El procedimiento se cumplió en medio de incidentes protagonizados por empleados del lugar, que llegaron a apedrear la camioneta de un antiguo compañero, al cual le adjudicaron haber realizado falsas denuncias contra el funcionamiento del lugar.

"La decisión de la cartera ambiental nacional fue tomada en base a las numerosas denuncias recibidas a lo largo de los años en relación al maltrato animal por parte del establecimiento, a las constantes negativas a responder a las intimaciones previas para presentar un plan de reconversión y por las irregularidades detectadas en las sucesivas inspecciones de los agentes de Control y Monitoreo", indicó un comunicado oficial.

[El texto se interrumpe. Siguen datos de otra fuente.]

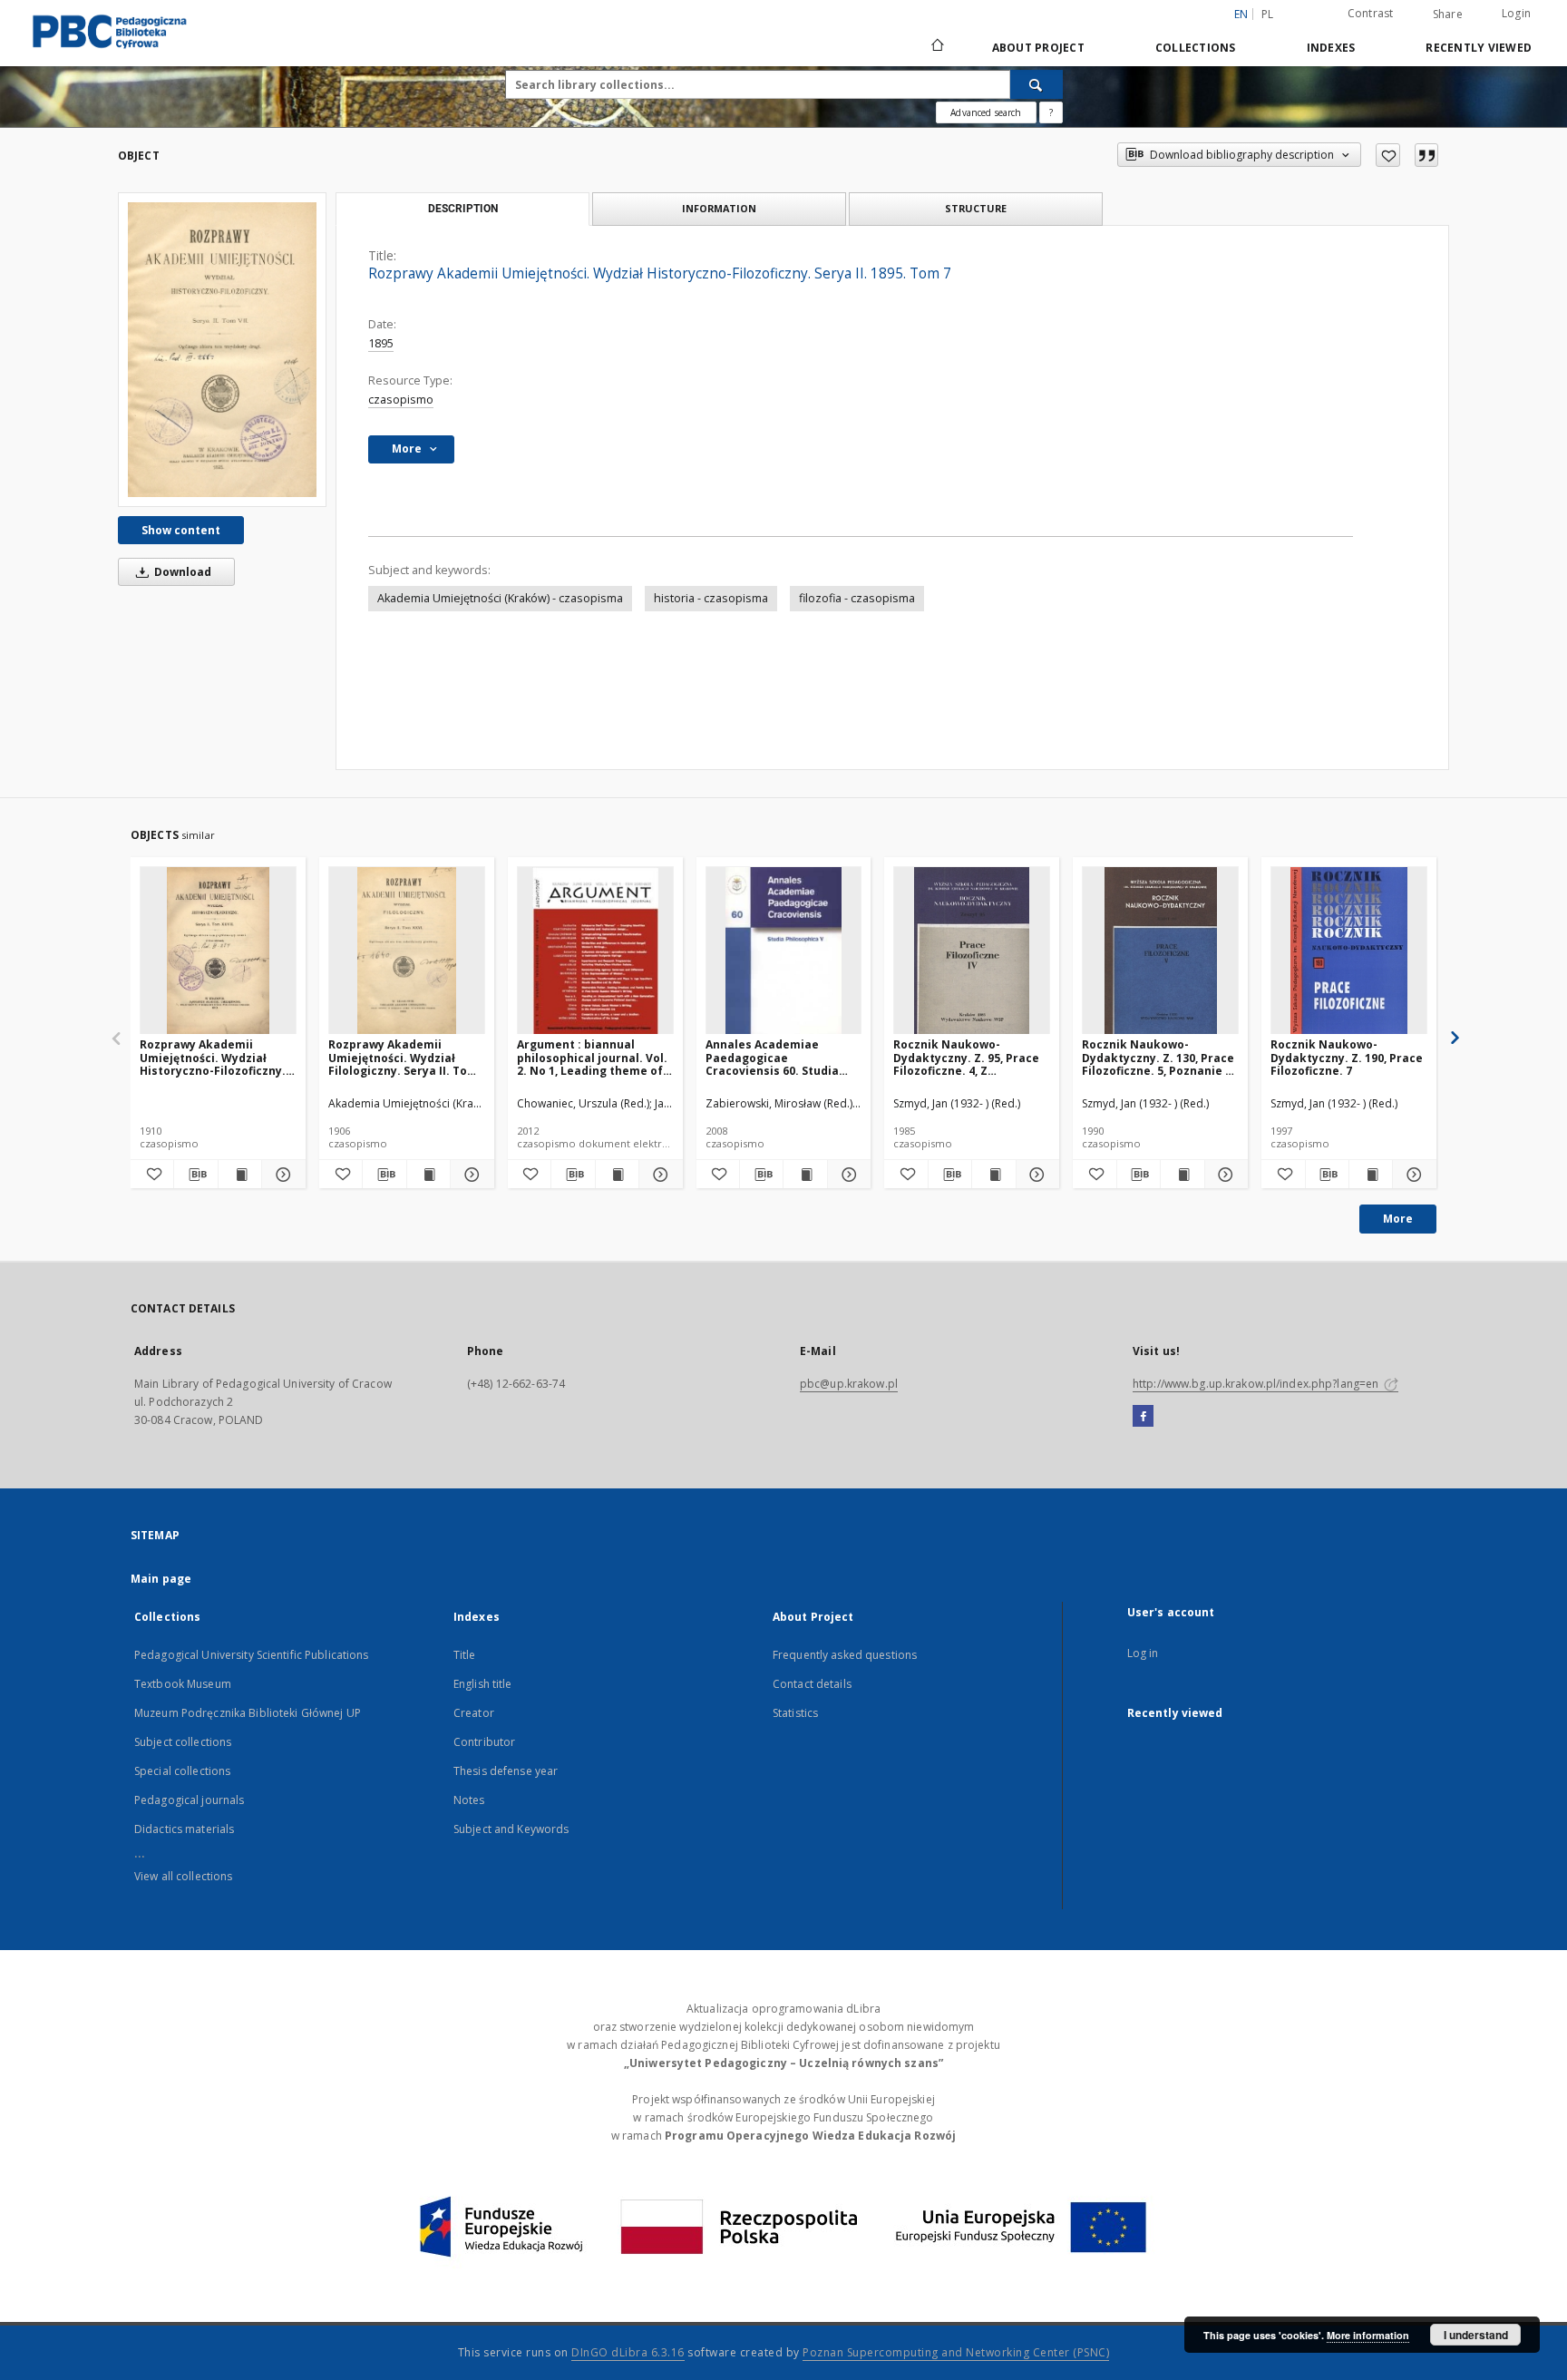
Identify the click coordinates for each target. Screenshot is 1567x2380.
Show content (180, 530)
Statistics (795, 1713)
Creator (473, 1713)
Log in (1143, 1653)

El operativo fue encabezado por el viceministro de Medio Ambiente de la Nación, Sergio Federovisky, quien aseguró que "las autoridades del zoo incurren en incumplimientos desafiantes" de las normas en cuanto al trato con los animales. El funcionario sostuvo que la idea es que el zoo se reconvierta en un ecoparque.

El zoo de Luján, conocido por posibilitar el contacto del público con animales, muchos de ellos considerados peligrosos, permanecía cerrado por la pandemia.